Nothing outside the range below should be printed. Output exactly the lines from the line with "Task: Switch to the All Apps section" to the line with "Image resolution: width=1389", both included.
· · · ·
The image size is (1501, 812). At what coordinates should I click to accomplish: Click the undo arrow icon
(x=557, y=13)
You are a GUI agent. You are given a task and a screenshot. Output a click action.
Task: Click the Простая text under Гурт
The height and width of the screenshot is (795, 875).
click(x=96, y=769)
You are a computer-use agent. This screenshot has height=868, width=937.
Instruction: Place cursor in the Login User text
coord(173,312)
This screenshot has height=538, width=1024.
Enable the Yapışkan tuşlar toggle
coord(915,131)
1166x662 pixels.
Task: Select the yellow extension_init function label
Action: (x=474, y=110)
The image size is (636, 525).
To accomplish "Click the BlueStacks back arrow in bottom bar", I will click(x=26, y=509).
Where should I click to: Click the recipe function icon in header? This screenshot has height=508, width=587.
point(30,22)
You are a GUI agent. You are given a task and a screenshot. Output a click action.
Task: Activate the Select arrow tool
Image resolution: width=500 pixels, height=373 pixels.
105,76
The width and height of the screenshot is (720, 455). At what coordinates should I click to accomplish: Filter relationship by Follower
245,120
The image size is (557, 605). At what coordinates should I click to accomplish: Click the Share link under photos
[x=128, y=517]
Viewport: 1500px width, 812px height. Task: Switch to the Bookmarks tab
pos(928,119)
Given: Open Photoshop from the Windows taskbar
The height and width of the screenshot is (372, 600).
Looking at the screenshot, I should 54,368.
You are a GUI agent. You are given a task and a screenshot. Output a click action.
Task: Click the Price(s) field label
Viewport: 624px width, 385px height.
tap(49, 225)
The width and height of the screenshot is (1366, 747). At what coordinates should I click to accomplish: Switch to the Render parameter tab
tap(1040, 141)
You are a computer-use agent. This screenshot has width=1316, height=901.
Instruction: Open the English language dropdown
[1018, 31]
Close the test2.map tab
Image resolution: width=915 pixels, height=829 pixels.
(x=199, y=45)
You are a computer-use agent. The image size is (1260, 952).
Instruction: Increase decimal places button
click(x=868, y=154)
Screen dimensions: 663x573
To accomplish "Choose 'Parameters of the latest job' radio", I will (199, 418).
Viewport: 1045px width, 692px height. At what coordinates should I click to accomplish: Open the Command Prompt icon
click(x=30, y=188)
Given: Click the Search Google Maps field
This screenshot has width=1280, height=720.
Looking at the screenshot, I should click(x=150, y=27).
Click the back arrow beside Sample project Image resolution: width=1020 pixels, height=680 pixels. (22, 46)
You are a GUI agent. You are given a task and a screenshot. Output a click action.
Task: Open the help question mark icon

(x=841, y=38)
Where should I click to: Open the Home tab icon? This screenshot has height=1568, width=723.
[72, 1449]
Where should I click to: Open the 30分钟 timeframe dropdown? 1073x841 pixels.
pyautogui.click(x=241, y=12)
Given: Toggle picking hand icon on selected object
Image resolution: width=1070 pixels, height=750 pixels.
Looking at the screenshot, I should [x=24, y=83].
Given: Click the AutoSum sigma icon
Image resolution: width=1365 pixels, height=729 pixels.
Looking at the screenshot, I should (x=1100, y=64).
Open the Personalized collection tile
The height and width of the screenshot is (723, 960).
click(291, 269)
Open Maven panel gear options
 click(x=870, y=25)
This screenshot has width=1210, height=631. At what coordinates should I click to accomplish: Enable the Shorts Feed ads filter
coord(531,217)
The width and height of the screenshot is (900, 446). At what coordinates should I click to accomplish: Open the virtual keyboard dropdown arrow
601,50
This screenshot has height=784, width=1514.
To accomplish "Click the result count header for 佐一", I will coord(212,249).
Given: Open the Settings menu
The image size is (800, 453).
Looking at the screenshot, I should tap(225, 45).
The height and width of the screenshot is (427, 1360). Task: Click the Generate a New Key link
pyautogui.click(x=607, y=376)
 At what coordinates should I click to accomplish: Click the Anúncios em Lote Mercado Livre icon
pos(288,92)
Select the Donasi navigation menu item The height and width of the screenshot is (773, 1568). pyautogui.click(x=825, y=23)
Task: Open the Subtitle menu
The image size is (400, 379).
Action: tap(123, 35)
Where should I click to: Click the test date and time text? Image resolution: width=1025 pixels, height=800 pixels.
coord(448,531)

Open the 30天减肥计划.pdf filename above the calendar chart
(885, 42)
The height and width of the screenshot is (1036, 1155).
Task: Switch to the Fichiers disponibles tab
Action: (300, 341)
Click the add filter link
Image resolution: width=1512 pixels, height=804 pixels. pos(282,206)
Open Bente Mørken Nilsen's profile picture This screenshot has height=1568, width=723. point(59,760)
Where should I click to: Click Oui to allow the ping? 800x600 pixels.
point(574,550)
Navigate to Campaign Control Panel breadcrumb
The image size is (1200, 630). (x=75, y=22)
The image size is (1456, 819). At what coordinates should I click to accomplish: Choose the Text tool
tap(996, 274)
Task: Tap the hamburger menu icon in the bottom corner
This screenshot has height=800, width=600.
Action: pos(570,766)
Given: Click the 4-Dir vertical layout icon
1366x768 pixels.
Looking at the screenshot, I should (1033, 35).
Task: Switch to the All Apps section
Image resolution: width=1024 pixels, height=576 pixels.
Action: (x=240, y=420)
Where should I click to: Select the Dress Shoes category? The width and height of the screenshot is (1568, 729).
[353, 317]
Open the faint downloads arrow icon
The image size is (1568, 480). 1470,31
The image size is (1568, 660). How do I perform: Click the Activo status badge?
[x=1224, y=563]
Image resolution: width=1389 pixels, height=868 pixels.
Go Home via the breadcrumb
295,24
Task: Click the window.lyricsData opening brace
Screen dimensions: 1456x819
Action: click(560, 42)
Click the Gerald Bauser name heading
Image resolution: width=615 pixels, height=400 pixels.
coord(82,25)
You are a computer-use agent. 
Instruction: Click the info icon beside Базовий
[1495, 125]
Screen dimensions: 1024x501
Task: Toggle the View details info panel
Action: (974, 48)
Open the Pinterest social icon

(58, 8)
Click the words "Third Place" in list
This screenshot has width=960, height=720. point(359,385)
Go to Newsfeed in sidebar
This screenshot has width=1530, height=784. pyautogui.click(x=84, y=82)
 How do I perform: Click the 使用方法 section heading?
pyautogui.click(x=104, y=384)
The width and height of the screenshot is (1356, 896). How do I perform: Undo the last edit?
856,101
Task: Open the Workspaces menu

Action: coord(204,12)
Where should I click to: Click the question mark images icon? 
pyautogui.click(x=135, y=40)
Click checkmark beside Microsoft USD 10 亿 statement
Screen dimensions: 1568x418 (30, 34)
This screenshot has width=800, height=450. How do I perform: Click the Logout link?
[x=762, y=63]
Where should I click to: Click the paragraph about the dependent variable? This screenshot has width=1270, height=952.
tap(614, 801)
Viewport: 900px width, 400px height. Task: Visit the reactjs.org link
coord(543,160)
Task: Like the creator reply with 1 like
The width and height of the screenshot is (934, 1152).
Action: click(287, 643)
· · · ·
Written response:
Task: Switch to the All Apps section
Image resolution: width=1024 pixels, height=576 pixels.
Action: (x=240, y=420)
Where should I click to: Select the Dress Shoes category? The width and height of the screenshot is (1568, 729).
[353, 317]
Open the faint downloads arrow icon
The image size is (1568, 480). 1470,31
The image size is (1568, 660). How do I perform: Click the Activo status badge?
[x=1224, y=563]
Image resolution: width=1389 pixels, height=868 pixels.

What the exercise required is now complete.